Y allí que vamos… durante el confinamiento no han tenido nada de esto, por eso han pasado por momentos emocionales difíciles, autoexcluidos en su habitación para poder hablar con sus amigos online, deseando reunirse con ellos, haciendo planes y contando los días para volver a sentirse en conexión con alguien… (bueno, bueno eso también lo desee yo…).

Los adolescentes necesitan estar con chicos y chicas de su edad tanto como comer, dormir y beber agua. Por ello, al haber estado privados de esta compañía, cuando han visto una pequeña salida, se han lanzado sin ver más allá.  Es como cuando llevas comiendo acelgas durante dos meses y de pronto ves un buen filete con patatas. La dieta se acaba, sin mirar atrás, sin mirar lo saludable o no de las acelgas de antes ni del filete de ahora, así, de repente… ciao ciao dieta!!!

En las últimas semanas, ha habido jóvenes (no todos los adolescentes de nuestro país) que han asistido a botellones una vez han podido salir, y esto no es más que el resultado de un confinamiento en el que no se ha pensado en ellos… Han aguantado dentro de casa, han aceptado no tener horarios a los que acogerse y no ser tenidos en cuenta (ni a ellos ni sus necesidades cerebrales) y han sufrido mucho…

Porque sí, un adolescente dentro de casa, a veces, es alguien que sufre, que vive estados emocionales depresivos, que se siente solo, aburrido, perdido, sin el “hogar” que le procuran sus amigos.

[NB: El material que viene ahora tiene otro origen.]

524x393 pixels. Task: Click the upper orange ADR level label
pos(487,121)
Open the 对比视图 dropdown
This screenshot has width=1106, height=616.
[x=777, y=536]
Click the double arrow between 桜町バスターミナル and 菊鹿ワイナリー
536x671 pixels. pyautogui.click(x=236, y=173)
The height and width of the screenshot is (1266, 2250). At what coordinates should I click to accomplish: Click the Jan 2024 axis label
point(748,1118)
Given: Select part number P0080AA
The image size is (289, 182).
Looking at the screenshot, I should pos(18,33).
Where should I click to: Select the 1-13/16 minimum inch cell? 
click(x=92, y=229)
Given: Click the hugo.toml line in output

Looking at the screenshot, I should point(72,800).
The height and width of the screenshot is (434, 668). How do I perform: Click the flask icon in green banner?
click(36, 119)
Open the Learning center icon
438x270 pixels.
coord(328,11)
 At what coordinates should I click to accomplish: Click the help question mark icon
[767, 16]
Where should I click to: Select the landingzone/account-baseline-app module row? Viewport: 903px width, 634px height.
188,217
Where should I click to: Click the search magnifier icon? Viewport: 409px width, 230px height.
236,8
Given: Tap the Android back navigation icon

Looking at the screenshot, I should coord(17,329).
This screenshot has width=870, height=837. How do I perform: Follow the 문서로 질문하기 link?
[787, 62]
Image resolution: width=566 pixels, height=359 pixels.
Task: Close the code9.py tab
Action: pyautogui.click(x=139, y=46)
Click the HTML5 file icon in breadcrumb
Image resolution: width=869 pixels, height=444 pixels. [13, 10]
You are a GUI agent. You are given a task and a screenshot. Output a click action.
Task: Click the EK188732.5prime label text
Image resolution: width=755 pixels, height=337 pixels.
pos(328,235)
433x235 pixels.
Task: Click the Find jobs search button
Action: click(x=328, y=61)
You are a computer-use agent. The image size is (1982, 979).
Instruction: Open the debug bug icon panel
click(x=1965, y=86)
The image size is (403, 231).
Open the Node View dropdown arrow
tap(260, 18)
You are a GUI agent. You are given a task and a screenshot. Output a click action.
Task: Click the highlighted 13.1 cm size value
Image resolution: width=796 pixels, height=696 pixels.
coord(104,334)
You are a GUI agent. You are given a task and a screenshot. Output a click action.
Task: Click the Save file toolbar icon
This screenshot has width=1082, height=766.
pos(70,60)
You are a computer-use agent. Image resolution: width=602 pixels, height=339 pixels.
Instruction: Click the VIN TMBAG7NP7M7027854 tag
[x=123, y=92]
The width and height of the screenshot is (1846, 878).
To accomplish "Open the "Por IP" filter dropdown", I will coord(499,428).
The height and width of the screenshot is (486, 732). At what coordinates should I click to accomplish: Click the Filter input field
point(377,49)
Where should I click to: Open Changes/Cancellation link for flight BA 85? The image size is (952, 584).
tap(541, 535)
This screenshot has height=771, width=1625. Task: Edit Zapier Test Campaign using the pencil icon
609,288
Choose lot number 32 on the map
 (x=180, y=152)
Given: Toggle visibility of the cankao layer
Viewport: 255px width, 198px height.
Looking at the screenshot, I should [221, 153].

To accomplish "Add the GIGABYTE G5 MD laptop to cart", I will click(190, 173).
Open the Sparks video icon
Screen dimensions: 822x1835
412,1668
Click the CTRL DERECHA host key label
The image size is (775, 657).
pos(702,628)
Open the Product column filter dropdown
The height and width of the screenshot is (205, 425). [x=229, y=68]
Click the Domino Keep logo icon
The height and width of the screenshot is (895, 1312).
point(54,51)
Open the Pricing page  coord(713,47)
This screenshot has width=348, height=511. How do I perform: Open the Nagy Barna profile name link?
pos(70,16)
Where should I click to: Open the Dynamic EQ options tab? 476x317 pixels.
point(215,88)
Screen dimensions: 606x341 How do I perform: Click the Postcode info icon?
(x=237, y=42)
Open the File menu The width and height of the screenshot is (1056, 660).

Para poder entender la adolescencia, sus necesidades y virtudes, dejemos de juzgarla. Sí, seamos realistas, han realizado botellones en vez de a las 21.00 de la noche a las 16.00 de la tarde y han salido en grupos de más de cuatro y se habrán quitado las mascarillas para fumar o besarse. Pero, sin ser especialista pero si con juicio crítico, no van a ser los responsables del rebrote pandémico (sólo hay que saber determinadas decisiones administrativas o acotar mejor la edad de los adolescentes, en fin…).

Empecemos a pensar en ellos como otros de los protagonistas del confinamiento, porque lo han sido. Podemos comenzar a estudiar lugares en nuestras localidades que puedan ser adaptados a ellos, a su necesidad de estar en grupo, y que puedan usar. Aportemos como madres, padres y profesionales una buena educación adolescente en la que no necesiten del alcohol para divertirse y amarse a sí mismos, la aprobación constante de sus iguales para aprobarse a sí mismos.

Los adolescentes no son adultos. Los adultos somos nosotros, los que debemos guiarlos en vez de ponerles piedras en el camino.

Pero sobre todo respetemos su etapa y dejemos de etiquetarla, llenemos de dosis de paciencia y participemos de ella.